■ Task instructions: Reproduce exactly the lines of the material beneath, from the line that contains "You are a computer-use" to the line that contains "Instruction: Click the", both included, and no other lines.

■ Provided entries:
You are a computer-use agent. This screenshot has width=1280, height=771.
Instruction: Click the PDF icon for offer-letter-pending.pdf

==

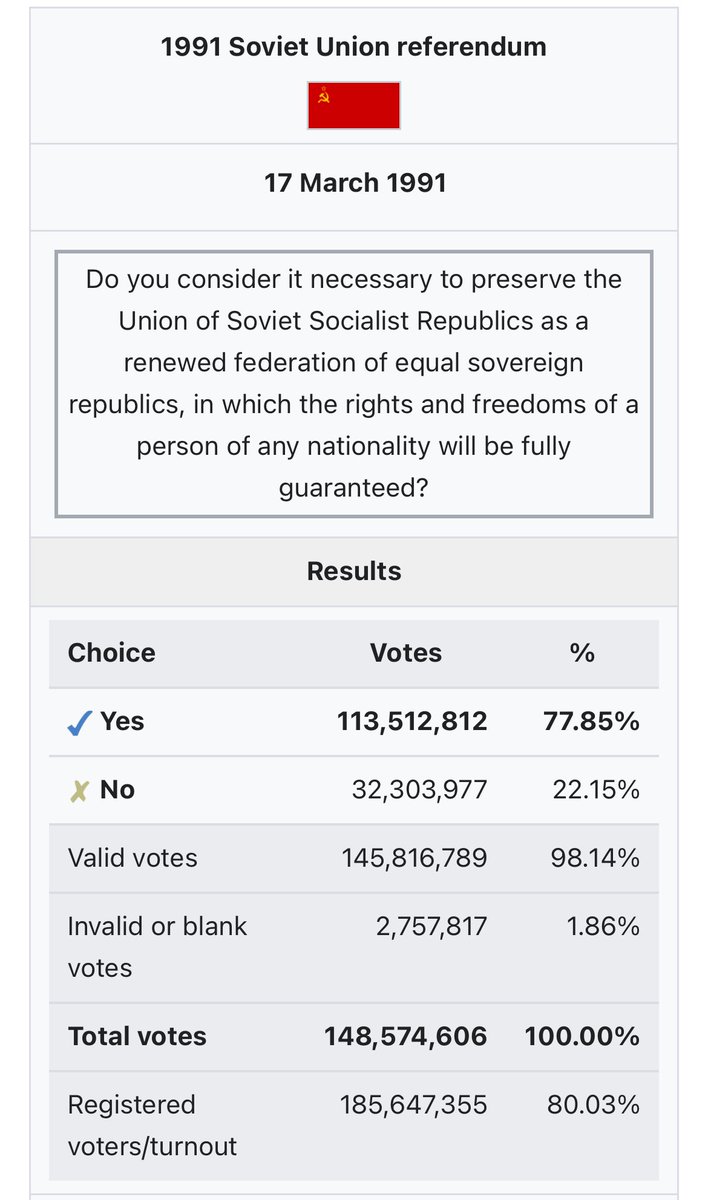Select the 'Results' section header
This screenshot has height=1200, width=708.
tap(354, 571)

■ Task result:
You are a computer-use agent. This screenshot has width=1280, height=771.
Instruction: Click the PDF icon for offer-letter-pending.pdf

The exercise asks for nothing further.